Kevin F. answered • 02/22/20
Actuarial analyst interested in online math/science tutoring
The standard error of the mean in this case is σ/sqrt(n) = 8/sqrt(96) = .816. The meaning of the standard error in this context is that if we repeatedly took samples of size 96 from a population with a standard deviation of 8, we would expect the averages of these samples (i.e. the average number of matches per box of the first 96 matchboxes selected , average number of matches per box of the second 96 matchboxes selected, average number of matches per box of the 3rd 96 matchboxes selected, etc.) to have a standard deviation of .816.
Our null hypothesis is that mu (the true average number of matches per box) = 40. Our alternative hypothesis is that mu > 40. This is a one-sided Z test. Thus, we reject if we get a z-value such that P(Z > z) < .01.
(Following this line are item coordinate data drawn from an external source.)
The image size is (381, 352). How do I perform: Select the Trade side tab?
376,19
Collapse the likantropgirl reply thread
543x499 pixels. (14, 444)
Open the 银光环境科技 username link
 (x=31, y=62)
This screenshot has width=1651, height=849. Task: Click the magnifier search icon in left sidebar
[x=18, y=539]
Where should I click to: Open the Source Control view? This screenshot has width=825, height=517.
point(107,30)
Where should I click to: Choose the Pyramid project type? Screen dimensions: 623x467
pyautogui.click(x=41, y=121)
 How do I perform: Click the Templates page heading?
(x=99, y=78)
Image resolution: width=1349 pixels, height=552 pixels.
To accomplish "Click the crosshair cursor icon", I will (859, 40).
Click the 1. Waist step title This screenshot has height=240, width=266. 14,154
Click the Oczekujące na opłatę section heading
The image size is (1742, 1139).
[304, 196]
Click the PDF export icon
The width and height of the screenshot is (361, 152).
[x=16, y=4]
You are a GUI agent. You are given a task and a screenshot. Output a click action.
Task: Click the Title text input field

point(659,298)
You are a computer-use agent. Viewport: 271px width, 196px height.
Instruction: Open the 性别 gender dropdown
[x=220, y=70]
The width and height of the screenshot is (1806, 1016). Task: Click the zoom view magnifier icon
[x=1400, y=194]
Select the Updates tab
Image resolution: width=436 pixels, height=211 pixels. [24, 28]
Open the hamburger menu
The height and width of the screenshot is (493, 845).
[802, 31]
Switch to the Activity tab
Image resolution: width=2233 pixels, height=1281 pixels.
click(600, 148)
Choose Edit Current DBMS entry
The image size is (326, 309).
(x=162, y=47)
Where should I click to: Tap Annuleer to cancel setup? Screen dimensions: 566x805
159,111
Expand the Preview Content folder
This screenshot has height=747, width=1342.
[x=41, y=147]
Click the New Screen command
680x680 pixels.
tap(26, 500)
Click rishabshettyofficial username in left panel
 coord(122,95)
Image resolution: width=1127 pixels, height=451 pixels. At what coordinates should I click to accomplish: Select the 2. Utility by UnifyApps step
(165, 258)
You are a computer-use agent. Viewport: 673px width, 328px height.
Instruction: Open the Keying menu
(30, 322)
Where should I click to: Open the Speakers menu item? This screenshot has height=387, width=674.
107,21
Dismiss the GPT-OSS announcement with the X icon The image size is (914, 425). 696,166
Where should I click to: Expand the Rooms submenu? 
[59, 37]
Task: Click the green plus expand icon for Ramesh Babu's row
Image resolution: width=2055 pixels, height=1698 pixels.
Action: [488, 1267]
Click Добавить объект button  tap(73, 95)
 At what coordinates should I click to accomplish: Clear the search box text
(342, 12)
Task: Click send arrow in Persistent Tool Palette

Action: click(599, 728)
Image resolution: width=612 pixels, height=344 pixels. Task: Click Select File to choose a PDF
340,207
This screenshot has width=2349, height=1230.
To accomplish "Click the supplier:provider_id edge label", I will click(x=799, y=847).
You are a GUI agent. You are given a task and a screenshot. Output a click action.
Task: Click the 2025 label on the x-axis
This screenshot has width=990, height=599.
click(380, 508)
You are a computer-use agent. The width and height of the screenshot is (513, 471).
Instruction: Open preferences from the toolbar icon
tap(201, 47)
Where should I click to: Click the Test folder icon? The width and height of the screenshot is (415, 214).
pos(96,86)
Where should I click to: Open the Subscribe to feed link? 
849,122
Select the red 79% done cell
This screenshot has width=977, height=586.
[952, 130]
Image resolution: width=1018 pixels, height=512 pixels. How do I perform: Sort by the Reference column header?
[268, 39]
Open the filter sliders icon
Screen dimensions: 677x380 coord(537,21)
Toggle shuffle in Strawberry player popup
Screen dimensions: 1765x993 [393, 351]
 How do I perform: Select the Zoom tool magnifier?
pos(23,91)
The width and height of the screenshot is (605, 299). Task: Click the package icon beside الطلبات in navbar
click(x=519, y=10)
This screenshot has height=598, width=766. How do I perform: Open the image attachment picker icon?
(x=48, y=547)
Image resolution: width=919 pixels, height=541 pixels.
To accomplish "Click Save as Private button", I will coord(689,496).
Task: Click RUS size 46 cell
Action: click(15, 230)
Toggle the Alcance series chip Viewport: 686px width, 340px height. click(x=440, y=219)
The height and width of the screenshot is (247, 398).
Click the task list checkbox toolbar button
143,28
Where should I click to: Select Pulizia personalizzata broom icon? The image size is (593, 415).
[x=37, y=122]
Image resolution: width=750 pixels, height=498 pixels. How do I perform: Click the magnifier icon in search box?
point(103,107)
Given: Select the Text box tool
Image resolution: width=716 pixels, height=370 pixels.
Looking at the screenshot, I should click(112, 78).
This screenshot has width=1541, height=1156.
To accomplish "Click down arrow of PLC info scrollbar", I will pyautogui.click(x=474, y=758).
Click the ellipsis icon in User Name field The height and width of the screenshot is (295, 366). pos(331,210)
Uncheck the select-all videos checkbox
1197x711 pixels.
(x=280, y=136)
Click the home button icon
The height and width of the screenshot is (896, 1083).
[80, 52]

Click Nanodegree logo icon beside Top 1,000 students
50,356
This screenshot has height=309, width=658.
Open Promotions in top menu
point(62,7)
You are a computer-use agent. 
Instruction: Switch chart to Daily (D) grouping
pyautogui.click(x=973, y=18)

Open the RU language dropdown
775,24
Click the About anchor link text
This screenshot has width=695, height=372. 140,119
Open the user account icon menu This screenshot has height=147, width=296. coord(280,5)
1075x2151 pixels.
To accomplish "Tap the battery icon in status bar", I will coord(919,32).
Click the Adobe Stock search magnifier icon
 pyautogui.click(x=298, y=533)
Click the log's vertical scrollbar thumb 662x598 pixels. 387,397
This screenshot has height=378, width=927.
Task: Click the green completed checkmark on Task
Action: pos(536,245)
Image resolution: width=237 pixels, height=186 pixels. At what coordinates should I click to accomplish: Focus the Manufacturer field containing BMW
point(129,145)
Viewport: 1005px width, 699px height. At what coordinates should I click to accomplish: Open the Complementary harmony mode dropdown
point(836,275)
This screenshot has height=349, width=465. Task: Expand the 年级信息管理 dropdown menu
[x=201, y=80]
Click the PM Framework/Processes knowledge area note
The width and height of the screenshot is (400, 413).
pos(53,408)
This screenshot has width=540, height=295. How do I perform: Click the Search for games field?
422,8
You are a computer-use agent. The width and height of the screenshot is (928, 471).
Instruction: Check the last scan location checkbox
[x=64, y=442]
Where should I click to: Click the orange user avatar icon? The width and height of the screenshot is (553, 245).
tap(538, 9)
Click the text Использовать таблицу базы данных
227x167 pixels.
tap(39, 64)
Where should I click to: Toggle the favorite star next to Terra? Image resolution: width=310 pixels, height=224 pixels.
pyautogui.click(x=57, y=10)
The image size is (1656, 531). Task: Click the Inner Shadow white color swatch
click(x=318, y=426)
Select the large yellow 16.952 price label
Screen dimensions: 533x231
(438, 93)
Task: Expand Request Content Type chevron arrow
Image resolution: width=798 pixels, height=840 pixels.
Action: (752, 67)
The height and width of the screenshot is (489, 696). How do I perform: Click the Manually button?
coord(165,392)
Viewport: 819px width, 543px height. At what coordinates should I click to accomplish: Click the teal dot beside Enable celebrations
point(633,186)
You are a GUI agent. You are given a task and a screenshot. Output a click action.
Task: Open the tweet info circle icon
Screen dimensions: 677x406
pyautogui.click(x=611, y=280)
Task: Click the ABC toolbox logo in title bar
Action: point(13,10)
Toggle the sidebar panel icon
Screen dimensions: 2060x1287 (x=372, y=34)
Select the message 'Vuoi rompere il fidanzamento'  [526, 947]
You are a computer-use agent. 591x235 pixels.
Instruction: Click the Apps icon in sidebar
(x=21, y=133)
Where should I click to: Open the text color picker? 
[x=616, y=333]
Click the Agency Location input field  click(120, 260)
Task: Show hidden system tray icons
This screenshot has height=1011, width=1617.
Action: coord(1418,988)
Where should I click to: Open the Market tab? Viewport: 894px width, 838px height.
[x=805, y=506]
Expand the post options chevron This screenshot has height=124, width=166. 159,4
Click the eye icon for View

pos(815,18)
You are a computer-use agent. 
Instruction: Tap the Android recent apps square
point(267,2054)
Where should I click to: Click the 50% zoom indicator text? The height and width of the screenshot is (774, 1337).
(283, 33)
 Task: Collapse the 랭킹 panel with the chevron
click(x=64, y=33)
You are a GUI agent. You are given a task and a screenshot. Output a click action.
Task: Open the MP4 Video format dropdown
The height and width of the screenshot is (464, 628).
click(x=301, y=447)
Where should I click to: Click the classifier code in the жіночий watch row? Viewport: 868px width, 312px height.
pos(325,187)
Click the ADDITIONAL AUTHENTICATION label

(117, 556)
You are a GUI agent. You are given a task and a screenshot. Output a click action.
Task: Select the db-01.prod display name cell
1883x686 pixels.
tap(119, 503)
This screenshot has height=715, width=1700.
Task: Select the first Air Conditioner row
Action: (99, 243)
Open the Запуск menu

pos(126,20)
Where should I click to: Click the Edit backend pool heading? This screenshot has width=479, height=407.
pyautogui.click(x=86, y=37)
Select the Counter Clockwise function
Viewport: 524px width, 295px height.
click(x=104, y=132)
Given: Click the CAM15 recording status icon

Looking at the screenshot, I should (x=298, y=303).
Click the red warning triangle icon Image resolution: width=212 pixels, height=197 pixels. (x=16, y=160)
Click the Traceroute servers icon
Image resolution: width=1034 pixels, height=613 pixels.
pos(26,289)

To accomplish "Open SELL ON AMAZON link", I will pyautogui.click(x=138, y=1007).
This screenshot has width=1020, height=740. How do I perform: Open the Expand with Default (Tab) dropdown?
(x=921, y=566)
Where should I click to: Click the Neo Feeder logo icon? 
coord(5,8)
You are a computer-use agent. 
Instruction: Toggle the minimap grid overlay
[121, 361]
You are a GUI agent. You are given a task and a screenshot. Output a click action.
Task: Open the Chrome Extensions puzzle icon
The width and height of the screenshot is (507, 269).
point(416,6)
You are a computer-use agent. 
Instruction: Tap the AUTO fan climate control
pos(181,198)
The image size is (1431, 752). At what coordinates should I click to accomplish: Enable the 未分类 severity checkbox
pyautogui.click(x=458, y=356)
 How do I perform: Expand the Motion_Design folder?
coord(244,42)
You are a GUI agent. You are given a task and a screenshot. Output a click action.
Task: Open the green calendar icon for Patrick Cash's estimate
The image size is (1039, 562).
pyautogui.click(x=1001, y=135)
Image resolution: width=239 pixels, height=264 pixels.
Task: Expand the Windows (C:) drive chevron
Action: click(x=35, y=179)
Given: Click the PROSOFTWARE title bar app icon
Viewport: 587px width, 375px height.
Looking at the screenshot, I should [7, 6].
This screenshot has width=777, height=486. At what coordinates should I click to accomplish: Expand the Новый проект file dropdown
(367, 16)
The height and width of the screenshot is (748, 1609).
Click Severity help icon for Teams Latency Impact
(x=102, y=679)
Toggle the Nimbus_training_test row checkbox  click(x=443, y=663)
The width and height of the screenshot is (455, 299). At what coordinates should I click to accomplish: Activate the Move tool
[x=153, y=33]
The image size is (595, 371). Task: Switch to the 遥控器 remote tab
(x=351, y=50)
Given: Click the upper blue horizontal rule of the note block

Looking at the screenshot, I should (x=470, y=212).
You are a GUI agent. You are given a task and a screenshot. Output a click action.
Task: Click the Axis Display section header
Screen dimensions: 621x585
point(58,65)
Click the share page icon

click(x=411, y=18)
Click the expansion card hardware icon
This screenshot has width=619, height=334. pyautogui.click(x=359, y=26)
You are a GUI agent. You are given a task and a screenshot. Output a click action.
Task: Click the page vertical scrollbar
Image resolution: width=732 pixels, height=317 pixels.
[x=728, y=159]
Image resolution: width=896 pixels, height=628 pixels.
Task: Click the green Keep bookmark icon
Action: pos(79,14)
Our Z value in this case is thus (Xbar - mu)/standard error where Xbar denotes the sample average of matches per box, or the average number of matches per box in the 96 matchboxes that we actually sampled and examined. Thus Z = (42.9-40)/.816 = 3.56. P(Z > 3.56) is well less than .01 we reject the null hypothesis and we can say at a 1% level of significance that the average number of matches per box is greater than 40.